---- DATA PROVIDED

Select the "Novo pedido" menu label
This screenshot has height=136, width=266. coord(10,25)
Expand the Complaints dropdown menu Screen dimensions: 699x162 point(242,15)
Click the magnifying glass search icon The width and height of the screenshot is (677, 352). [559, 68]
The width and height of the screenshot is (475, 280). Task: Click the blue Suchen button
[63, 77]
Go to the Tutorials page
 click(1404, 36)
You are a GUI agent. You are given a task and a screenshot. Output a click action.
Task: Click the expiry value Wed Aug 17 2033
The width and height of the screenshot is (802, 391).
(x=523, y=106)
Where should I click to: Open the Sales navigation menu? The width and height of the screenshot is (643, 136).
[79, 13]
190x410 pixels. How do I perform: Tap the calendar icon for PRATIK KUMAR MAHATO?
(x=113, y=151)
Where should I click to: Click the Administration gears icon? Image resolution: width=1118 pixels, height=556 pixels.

--------

Repeat the data above, word for word.

#### ANSWER TO THIS EXERCISE:
Select the "Novo pedido" menu label
This screenshot has height=136, width=266. coord(10,25)
Expand the Complaints dropdown menu Screen dimensions: 699x162 point(242,15)
Click the magnifying glass search icon The width and height of the screenshot is (677, 352). [559, 68]
The width and height of the screenshot is (475, 280). Task: Click the blue Suchen button
[63, 77]
Go to the Tutorials page
 click(1404, 36)
You are a GUI agent. You are given a task and a screenshot. Output a click action.
Task: Click the expiry value Wed Aug 17 2033
The width and height of the screenshot is (802, 391).
(x=523, y=106)
Where should I click to: Open the Sales navigation menu? The width and height of the screenshot is (643, 136).
[79, 13]
190x410 pixels. How do I perform: Tap the calendar icon for PRATIK KUMAR MAHATO?
(x=113, y=151)
Where should I click to: Click the Administration gears icon? Image resolution: width=1118 pixels, height=556 pixels.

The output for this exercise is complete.